Tareas y ejercicios:
a. En el relato sobre Eugenio y Alejandro, ¿qué grado había obtenido Alejandro en el ejército?
b. Devuelve sin modificaciones el pasaje del relato sobre Eugenio y Alejandro que empieza en "Si hay un infierno, estoy" y llega hasta "el corazón destrozado.".
[Texto extraído]
He aquí otro hecho, casi contemporáneo, y relatado por un autor fiable. Dos jóvenes, cuyos nombres, por el bien de sus familias, deben permanecer en secreto, y a los que llamaré EUGENIO Y ALEJANDRO, compañeros de estudios y amigos de la universidad, se reencontraron más tarde después de una larga separación.


Eugenio, al quedarse con su familia, se dedicó a obras de caridad, según el espíritu de la Sociedad de San Vicente de Paúl de la que era miembro. Alejandro había ingresado en el ejército, donde había obtenido el grado de coronel; pero, por desgracia, había perdido todo el sentido de la religión.


Tras pedir unos días de permiso, había vuelto con su familia y quería ver a su amigo Eugenio. La reunión tuvo lugar un domingo. Después de haber hablado juntos durante mucho tiempo, "Amigo", dijo Eugenio, "es hora de que te deje." “¿A dónde quieres ir? Sin duda, no hay nada tan urgente".


“Voy primero a la exposición del Santísimo Sacramento; luego debo asistir a una reunión de caridad”. – “Pobre Eugenio, veo que todavía crees en el cielo y el infierno. Todo eso es una quimera, superstición, fanatismo...” "Querido Alejandro, no hables así: has aprendido, como yo, que los dogmas de la fe se apoyan en hechos irrefutables" - "Quimeras, te digo, en las que ya no creo.


Si hay un infierno, estoy de acuerdo en ir allí hoy mismo. Ven conmigo al teatro." – “Querido amigo, dijo Eugenio, usa tu libertad, pero no te enfrentes a la justicia de Dios." Eugenio estaba hablando con un hombre sordo, que no escuchaba ningún consejo saludable. Lo dejó con el corazón destrozado.


Ese mismo día, por la noche, Eugenio ya estaba en la cama cuando lo despertaron: "Rápido", le dijeron, "levántate, ve a casa de Alejandro: acaban de traerlo del teatro con una enfermedad espantosa." Eugenio corrió hacia él y lo encontró agitado con violentas convulsiones, echando espuma por la boca, con los ojos en blanco y asustado.


En cuanto Alejandro vio a Eugenio le dijo: "Dices que hay un infierno", gritó; "tienes razón, hay un infierno, y yo voy allí; ya estoy allí, siento los tormentos y la rabia." En vano Eugenio trató de calmarlo; el desafortunado sólo respondió con gritos y blasfemias.


En los transportes de su rabia, se arrancó la carne de los brazos con los dientes, y lanzó los trozos ensangrentados hacia Eugenio, hacia su madre y hacia sus hermanas. Fue en estos horribles ataques que expiró.


Su madre murió de pena, sus dos hermanas entraron en el convento, y Eugenio también dejó el mundo: a pesar de ser dueño de una brillante fortuna, renunció a todo para consagrarse a Dios y evitar el infierno.
[/Texto extraído]
[Entradas proporcionadas]
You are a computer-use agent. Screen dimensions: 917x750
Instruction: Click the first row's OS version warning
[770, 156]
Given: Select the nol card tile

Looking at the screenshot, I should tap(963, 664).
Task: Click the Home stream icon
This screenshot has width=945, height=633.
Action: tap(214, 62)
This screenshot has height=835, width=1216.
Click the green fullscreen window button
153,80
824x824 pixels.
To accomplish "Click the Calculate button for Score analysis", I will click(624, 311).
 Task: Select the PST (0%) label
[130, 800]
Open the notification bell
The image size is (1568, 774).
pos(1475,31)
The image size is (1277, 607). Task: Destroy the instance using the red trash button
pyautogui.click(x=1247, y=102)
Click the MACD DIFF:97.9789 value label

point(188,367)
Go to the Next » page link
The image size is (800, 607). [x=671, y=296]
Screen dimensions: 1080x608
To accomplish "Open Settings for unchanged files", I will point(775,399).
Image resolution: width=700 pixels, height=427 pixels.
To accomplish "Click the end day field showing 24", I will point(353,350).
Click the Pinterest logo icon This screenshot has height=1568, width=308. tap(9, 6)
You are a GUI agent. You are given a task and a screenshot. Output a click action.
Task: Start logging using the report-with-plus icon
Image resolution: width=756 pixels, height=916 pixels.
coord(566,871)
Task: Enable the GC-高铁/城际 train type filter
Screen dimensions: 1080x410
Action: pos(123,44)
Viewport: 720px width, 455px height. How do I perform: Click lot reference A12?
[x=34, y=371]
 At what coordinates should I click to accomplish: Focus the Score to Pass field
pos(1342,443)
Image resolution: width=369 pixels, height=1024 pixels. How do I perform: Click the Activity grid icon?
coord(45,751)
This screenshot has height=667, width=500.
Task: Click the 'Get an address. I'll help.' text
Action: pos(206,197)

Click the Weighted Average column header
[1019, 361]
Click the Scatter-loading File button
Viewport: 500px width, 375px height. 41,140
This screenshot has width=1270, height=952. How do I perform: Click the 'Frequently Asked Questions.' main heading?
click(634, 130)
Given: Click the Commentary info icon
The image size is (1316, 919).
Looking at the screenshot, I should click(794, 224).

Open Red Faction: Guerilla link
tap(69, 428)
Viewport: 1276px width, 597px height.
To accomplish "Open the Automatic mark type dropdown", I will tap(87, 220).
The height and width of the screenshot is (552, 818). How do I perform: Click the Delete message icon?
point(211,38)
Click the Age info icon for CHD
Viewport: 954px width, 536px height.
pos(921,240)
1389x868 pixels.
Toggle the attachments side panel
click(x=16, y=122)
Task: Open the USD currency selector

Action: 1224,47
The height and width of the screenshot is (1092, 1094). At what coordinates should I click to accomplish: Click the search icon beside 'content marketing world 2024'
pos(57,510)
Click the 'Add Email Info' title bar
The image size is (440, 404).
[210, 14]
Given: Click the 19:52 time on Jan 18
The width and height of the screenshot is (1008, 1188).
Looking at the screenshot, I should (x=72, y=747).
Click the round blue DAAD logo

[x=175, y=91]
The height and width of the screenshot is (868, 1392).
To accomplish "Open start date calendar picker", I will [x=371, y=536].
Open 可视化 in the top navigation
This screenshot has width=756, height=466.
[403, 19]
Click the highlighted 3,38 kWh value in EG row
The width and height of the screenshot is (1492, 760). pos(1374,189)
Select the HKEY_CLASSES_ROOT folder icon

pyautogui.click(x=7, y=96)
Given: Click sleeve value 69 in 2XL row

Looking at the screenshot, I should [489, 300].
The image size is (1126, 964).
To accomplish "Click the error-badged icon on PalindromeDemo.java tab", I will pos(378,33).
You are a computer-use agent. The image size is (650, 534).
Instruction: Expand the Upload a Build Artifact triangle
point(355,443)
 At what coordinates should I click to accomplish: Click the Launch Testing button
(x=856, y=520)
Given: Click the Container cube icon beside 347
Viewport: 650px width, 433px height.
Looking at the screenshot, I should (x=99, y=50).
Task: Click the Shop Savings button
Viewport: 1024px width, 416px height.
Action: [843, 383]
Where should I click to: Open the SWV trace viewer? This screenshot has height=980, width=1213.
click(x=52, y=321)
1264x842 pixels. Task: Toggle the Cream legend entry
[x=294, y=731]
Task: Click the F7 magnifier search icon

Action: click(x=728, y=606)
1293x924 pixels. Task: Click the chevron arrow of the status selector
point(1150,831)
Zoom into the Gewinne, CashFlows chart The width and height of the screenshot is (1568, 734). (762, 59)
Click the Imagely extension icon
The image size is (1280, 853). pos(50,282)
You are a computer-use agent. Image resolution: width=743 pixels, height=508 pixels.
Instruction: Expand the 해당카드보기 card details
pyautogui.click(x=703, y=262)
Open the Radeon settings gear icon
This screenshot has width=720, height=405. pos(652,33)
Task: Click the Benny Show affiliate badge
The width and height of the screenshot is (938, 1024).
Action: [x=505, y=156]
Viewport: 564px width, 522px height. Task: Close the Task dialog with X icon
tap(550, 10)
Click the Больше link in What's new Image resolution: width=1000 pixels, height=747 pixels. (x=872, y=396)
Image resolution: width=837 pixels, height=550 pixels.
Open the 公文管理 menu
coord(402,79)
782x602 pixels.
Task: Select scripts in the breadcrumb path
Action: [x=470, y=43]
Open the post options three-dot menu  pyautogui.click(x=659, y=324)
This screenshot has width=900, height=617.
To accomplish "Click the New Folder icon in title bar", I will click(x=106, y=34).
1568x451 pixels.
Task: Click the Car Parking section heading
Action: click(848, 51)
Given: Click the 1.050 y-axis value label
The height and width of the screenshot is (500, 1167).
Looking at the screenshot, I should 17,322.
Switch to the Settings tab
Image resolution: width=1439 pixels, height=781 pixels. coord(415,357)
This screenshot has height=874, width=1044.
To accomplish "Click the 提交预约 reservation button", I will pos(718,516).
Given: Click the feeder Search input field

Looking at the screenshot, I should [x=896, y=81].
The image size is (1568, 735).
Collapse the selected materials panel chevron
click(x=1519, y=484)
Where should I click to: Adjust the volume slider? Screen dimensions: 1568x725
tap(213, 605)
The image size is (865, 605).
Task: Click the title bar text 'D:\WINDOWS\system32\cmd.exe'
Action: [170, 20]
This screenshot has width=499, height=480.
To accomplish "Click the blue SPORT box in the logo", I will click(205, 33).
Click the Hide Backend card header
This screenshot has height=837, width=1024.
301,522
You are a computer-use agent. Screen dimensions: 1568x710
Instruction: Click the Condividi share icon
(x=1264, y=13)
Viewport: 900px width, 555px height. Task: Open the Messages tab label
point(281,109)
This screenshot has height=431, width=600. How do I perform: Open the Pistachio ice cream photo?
[/Entradas proporcionadas]
Resultados esperados:
a. El grado de coronel.

b.
Si hay un infierno, estoy de acuerdo en ir allí hoy mismo. Ven conmigo al teatro." – “Querido amigo, dijo Eugenio, usa tu libertad, pero no te enfrentes a la justicia de Dios." Eugenio estaba hablando con un hombre sordo, que no escuchaba ningún consejo saludable. Lo dejó con el corazón destrozado.